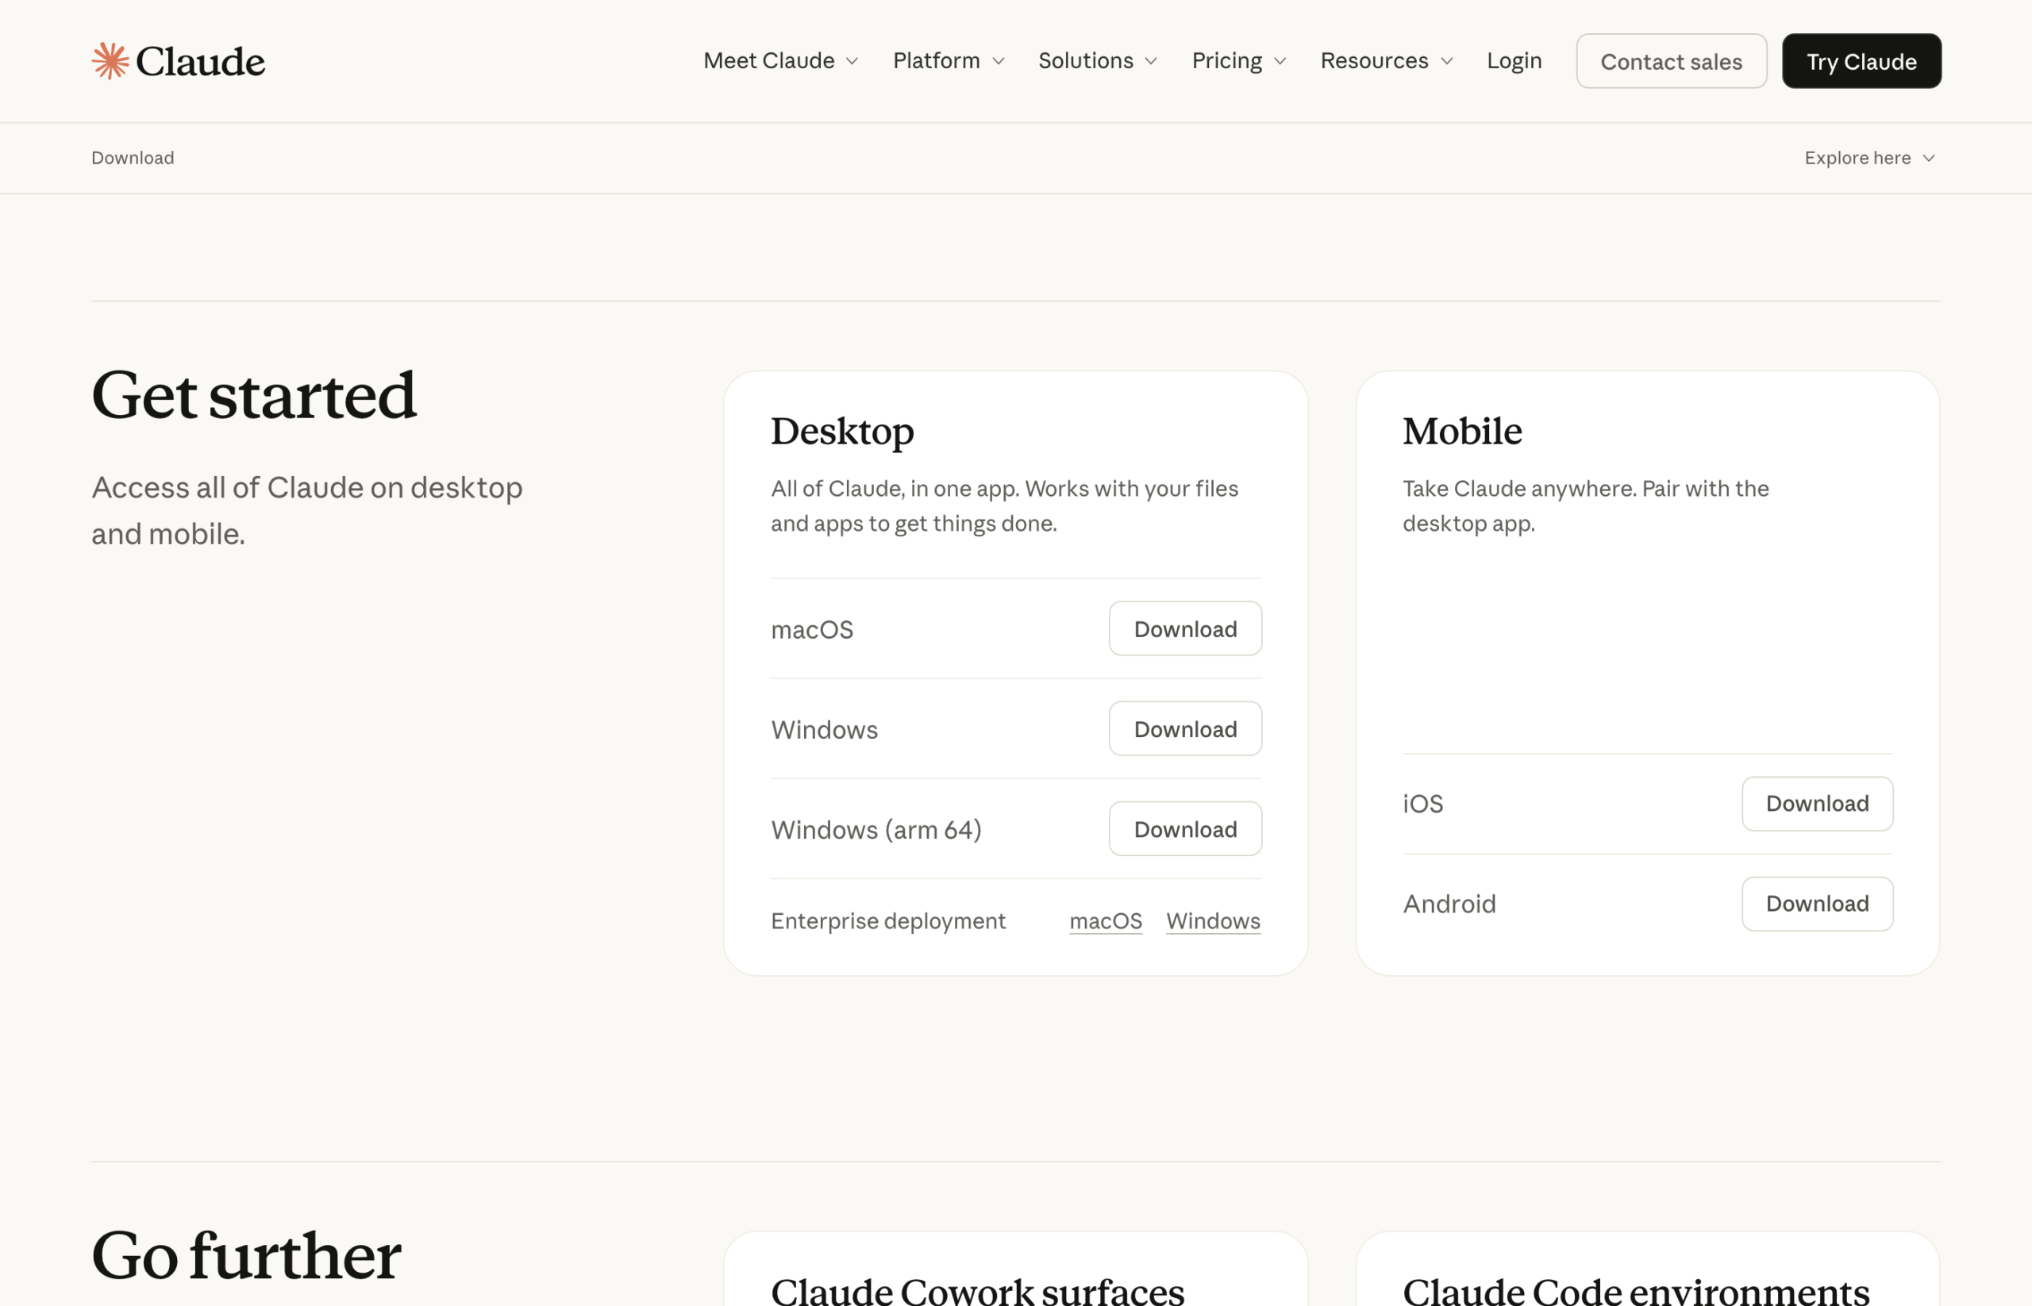Download Claude for Windows
The width and height of the screenshot is (2032, 1306).
[x=1184, y=728]
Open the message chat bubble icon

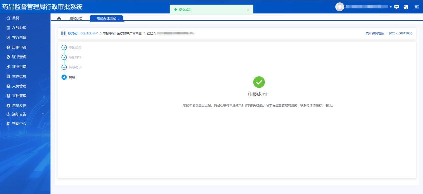[x=397, y=7]
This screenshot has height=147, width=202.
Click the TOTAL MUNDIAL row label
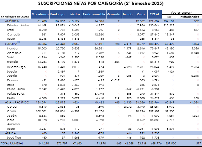(12, 143)
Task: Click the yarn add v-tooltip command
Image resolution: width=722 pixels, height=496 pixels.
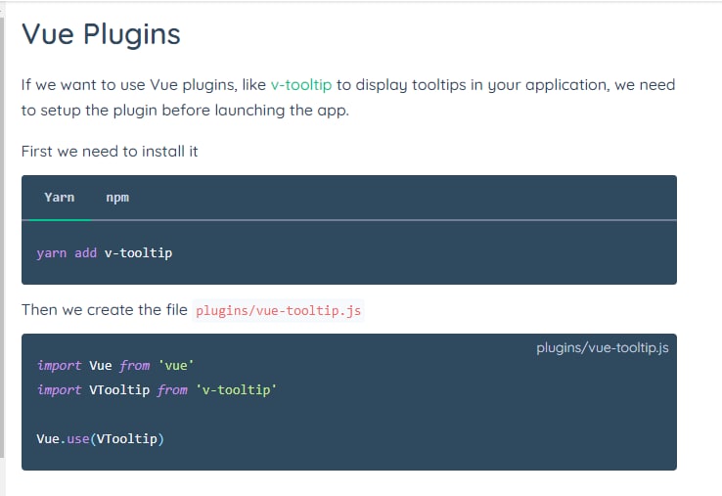Action: (x=105, y=253)
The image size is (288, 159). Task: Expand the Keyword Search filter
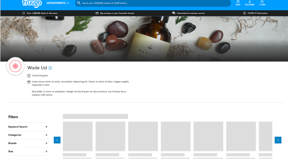pos(46,127)
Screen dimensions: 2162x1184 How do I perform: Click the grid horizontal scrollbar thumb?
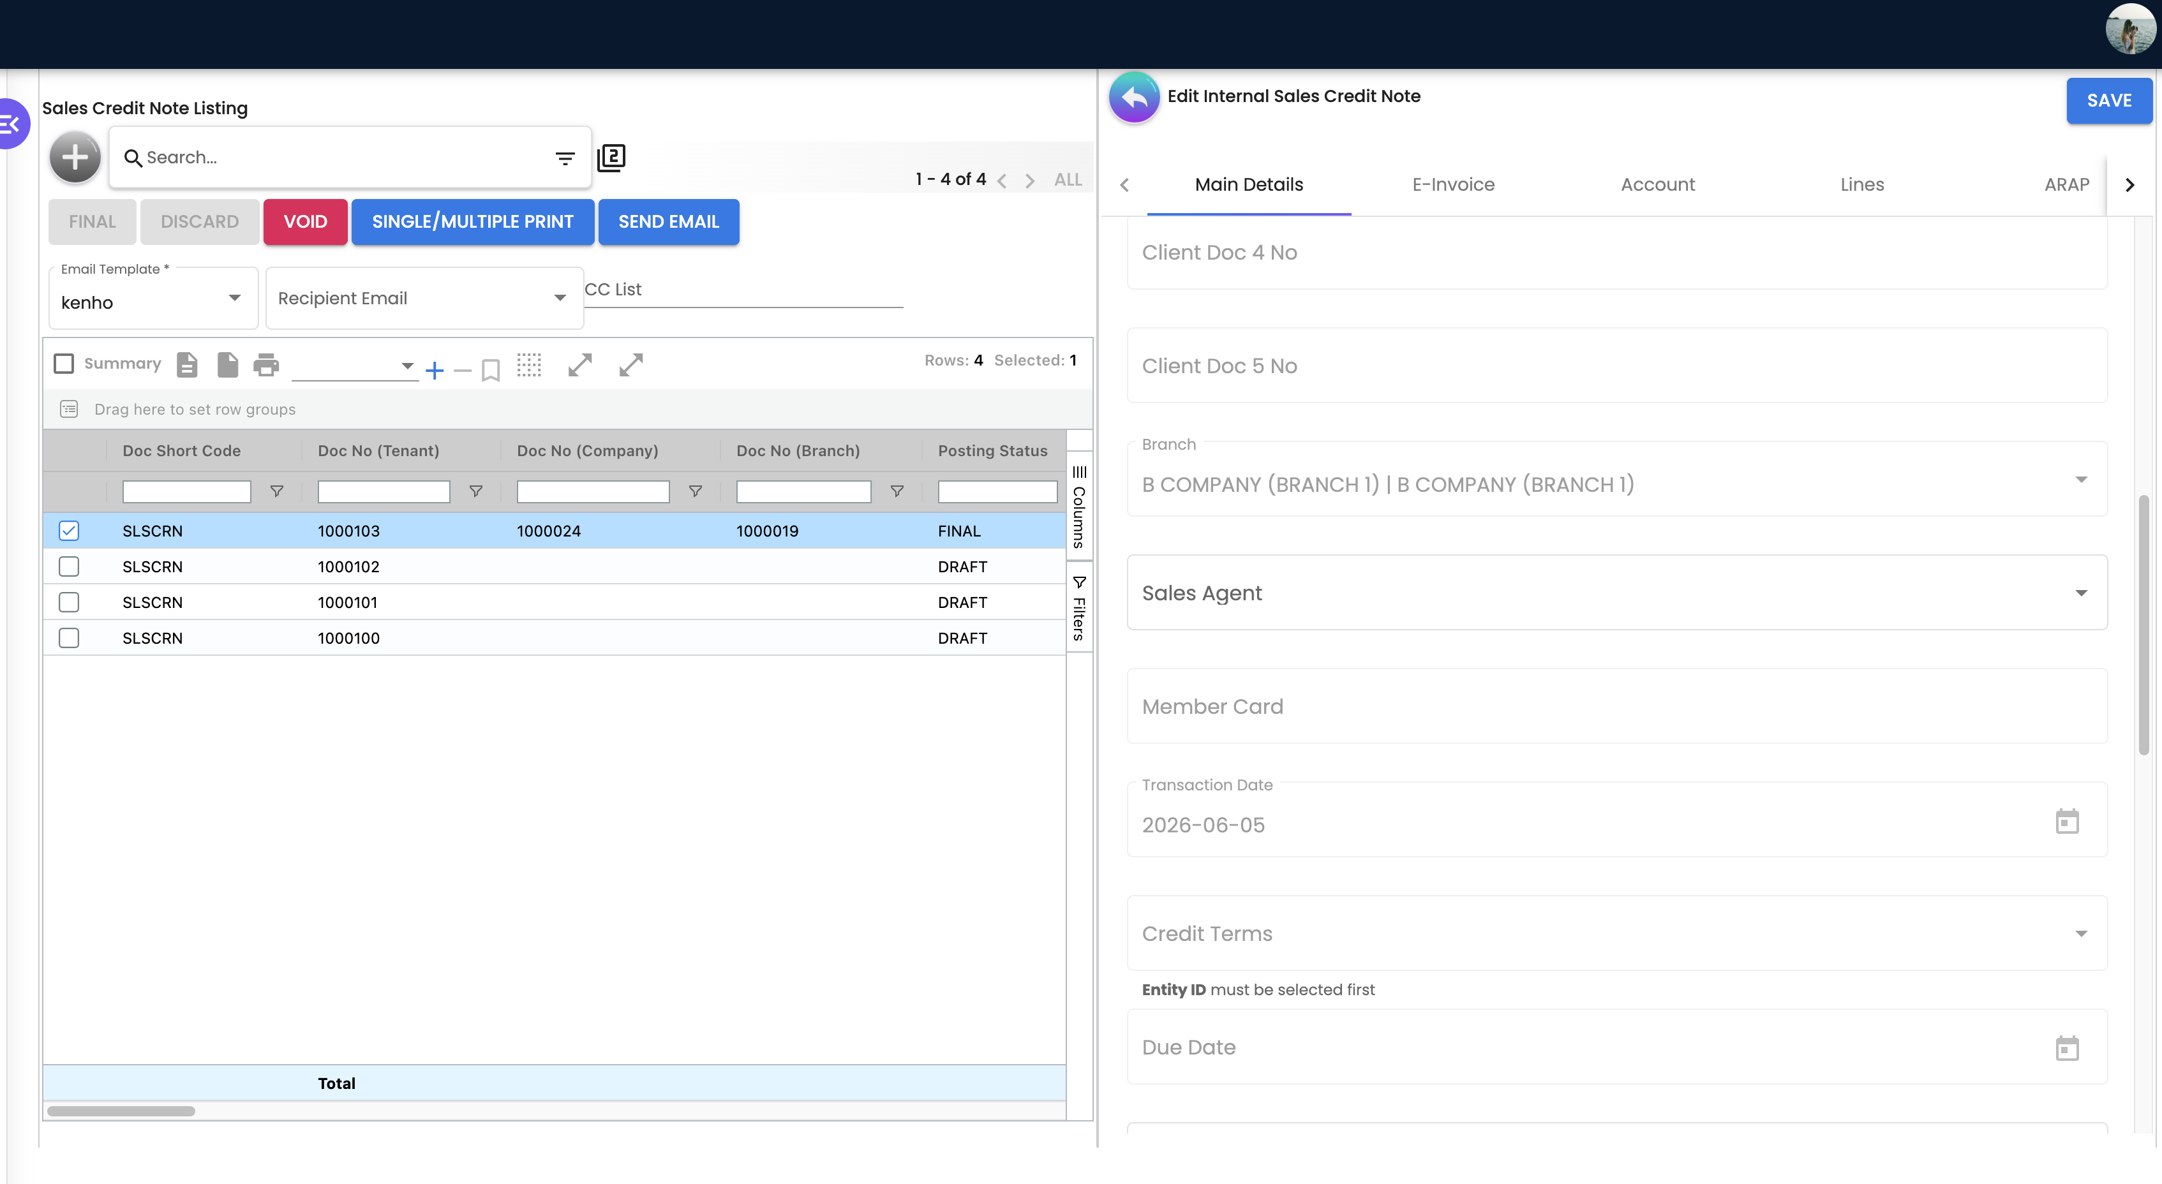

———

> INSTRUCTIONS FOR THE TASK: Convert the lines of these entries into a JSON list of strings, one string per line, omitting blank lines and the pictures.

> COMPLETED TASK:
[
  "Download Claude for Windows",
  "The width and height of the screenshot is (2032, 1306).",
  "[x=1184, y=728]",
  "Open the message chat bubble icon",
  "[x=397, y=7]",
  "This screenshot has height=147, width=202.",
  "Click the TOTAL MUNDIAL row label",
  "(12, 143)",
  "Task: Click the yarn add v-tooltip command",
  "Image resolution: width=722 pixels, height=496 pixels.",
  "Action: (x=105, y=253)",
  "The image size is (288, 159). Task: Expand the Keyword Search filter",
  "pos(46,127)",
  "Screen dimensions: 2162x1184 How do I perform: Click the grid horizontal scrollbar thumb?"
]